As we previously reported, on January 11, 2024, Regeneron Pharmaceuticals, Inc. (“Regeneron”) moved to establish a multi-district litigation (“MDL”) for its aflibercept BPCIA litigation, and to transfer its case against Amgen, Inc. (“Amgen”) to the Northern District of West Virginia under 28 U.S.C. § 1407. The litigation consists of six actions—one against Amgen, pending in the Central District of California, and five pending in the Northern District of West Virginia (assigned to Chief Judge Thomas S. Kleeh) against Mylan/Biocon, Celltrion, Formycon, and two against Samsung Bioepis.
On February 2, 2024, Samsung Bioepis, Celltrion, and Formycon filed a joint opposition to Regeneron’s motion. Amgen filed a separate opposition brief the same day.
On April 11, 2024, the Judicial Panel on Multidistrict Litigation (“JPML”) determined that the actions involve “common questions of fact and that centralization in the Northern District of West Virginia will serve the convenience of the parties and witnesses and promote the just and efficient conduct of the litigation.” The JPML noted that Regeneron alleges that the defendants “infringed a common set of thirteen U.S. patents covering Regeneron’s ophthalmic drug, EYLEA®, by submitting aBLAs and seeking to market their follow-on biologic products.” The panel noted that the ʼ865 patent, one of the thirteen patents, has been held valid and infringed by Judge Kleeh after trial in the action again Mylan.

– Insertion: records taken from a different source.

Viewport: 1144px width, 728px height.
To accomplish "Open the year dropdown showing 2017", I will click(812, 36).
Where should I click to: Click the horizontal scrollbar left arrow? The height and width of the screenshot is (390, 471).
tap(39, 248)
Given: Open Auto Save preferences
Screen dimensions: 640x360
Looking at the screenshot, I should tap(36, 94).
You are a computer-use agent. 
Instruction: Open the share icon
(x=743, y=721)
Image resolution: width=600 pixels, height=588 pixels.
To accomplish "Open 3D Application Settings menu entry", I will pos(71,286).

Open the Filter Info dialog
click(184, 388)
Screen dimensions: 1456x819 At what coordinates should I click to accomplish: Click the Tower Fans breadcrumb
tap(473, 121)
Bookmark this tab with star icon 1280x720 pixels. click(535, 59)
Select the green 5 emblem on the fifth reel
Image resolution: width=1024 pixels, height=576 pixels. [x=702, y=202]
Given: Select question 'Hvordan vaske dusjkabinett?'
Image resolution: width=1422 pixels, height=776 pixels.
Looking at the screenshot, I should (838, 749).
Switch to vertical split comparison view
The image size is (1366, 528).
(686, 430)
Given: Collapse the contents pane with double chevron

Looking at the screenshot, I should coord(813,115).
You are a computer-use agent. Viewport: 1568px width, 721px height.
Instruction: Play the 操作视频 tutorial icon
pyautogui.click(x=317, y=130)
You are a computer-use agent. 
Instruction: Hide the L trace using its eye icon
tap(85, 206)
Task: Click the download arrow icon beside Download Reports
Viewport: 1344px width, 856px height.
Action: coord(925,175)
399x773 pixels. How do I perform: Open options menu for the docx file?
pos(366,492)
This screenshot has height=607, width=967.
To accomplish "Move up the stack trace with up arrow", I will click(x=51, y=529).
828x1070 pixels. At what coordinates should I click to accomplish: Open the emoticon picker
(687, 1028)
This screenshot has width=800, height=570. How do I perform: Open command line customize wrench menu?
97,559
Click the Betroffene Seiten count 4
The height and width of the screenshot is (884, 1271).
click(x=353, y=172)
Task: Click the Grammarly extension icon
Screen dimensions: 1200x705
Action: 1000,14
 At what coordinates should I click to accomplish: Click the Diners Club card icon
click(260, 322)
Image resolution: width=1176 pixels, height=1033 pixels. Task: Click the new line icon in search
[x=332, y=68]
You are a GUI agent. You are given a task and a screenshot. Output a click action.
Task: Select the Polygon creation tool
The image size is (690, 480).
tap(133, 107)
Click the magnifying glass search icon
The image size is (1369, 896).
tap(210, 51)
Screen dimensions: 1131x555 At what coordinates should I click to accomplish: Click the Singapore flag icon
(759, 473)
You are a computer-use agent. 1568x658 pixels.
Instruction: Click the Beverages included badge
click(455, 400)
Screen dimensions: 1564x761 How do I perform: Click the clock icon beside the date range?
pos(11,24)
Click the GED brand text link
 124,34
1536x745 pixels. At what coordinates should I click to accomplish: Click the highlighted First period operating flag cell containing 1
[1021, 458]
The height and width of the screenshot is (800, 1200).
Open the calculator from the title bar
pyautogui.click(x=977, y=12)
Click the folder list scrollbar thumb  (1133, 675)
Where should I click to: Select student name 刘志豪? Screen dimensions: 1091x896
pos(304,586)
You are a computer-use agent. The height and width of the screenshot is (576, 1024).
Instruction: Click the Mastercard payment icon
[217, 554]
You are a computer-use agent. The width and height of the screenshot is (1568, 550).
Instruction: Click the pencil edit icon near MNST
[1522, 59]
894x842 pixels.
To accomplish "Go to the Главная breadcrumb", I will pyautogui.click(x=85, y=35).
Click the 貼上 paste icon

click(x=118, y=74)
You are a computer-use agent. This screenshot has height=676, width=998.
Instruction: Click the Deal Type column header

The defendants had argued that centralization was not appropriate because there were many non-overlapping patents against each defendant, including those involving manufacturing methods, raising different invalidity and non-infringement defenses. Defendants also asserted that their manufacturing methods are confidential, and because defendants are competitors to one another, that “special discovery protections will be necessary” if the case were centralized. The JPML rejected those arguments as not persuasive. The JPML noted that, despite potential variations in defenses among defendants, it is “[m]ore efficient to allow a single court to construe the patents at issue and to decide whether injunctive relief is warranted.”
The JPML ordered transfer of the case against Amgen to the Northern District of Virginia for “coordinated or consolidated pretrial proceedings” before Chief Judge Thomas S. Kleeh.